This antagonism between the two elder brothers made it easier for Joel to pursue the comely Beatrice, which he now did openly, courting the young widow like some love-stricken swain. When Hugo was alive, they had had to content themselves with making cow's eyes at each other and an occasional furtive kiss or fumble when her husband was away at a tournament, but now they felt free to flirt at will.
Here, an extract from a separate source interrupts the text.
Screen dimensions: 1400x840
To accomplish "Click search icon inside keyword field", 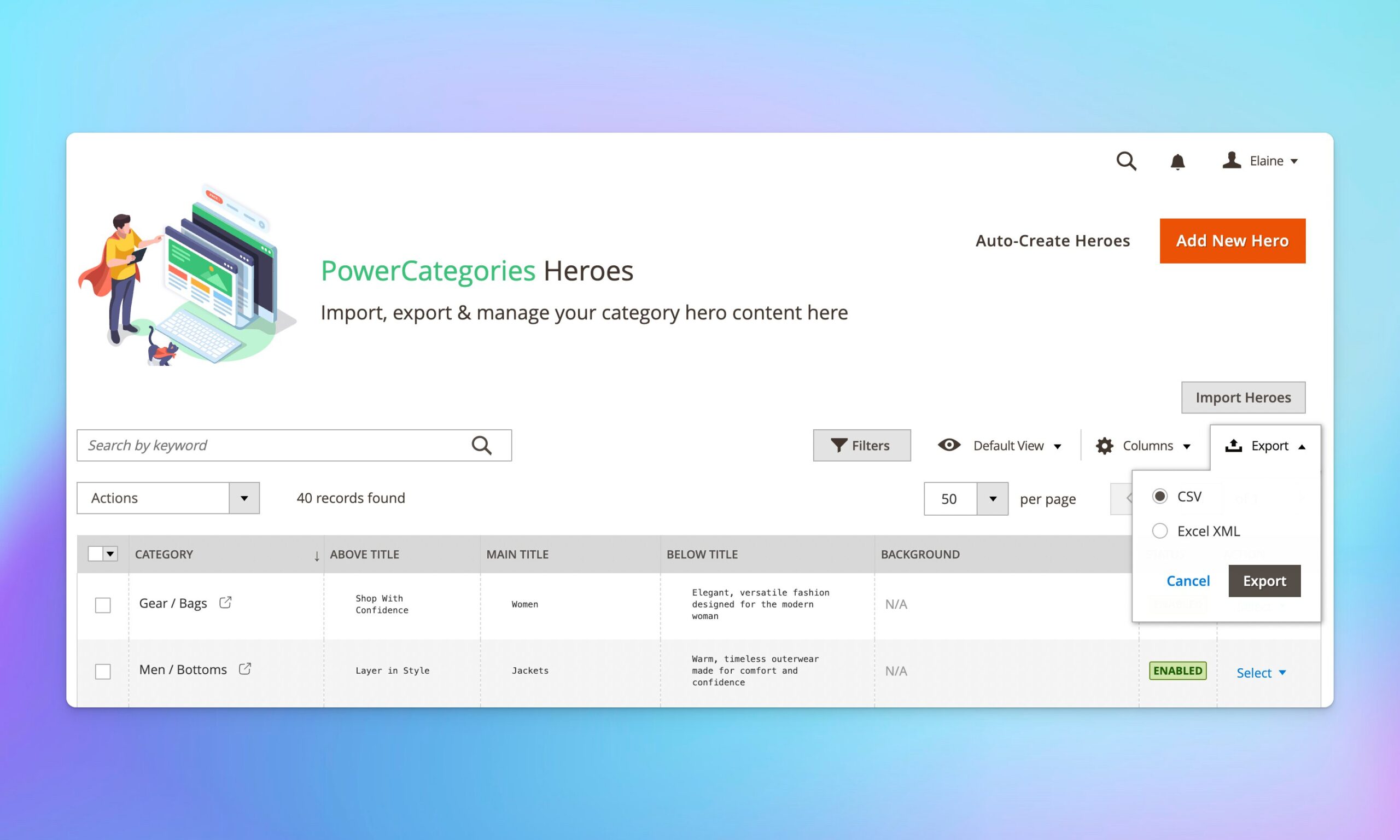I will 481,446.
Ralph and Odo were too concerned with their own feud to bother with him, but Avelina covertly disapproved of the younger woman's behaviour so soon after her bereavement, even though everyone knew that the marriage had been a sham, with only lust on Hugo's side and martyred forbearance on hers.
'The old lady wants to condemn her,' confided the steward to Walter Hog one day, when they were alone in the empty courthouse. 'But she's in a cleft stick, for she's planning to marry that Frenchman, even though Lord William's only been dead for half a year.'
'What's in it for him?' asked the bailiff curiously. 'I know she's a fairly handsome woman, but there are plenty of young beauties who would climb into bed with such a well-known tournament champion, if that's what he was after.'
Roger Viel, who knew most about the finances and deeds of the manor, shook his head. 'She's worth quite a lot, that woman. She is the daughter of a wealthy baron from Somerset, who settled a large annuity on her when she married. Then her husband William willed her a third share of all the profits of this manor for the rest of her life — and said nothing about it being forfeit if she remarried. Odo and especially Ralph were as mad as hell when they found out, for it eats into their own pockets at a time when they are not too well off themselves.'
This conversation had taken place a few days before the coroner came back to Sampford, a day when another visitor prompted the exchange between the bailiff and the steward. Riding up the track from the south came an erect figure on a black stallion, followed by a young Breton squire on a brown mare, leading a sumpter horse that carried, among other baggage, a mailed hauberk carefully wrapped in canvas, draped across the panniers. The lead rider wore a blue tunic under a black surcoat, with a hooded leather riding cape tied across the back of his saddle. Reginald de Charterai was dressed in his best, for he was coming to call upon his lady.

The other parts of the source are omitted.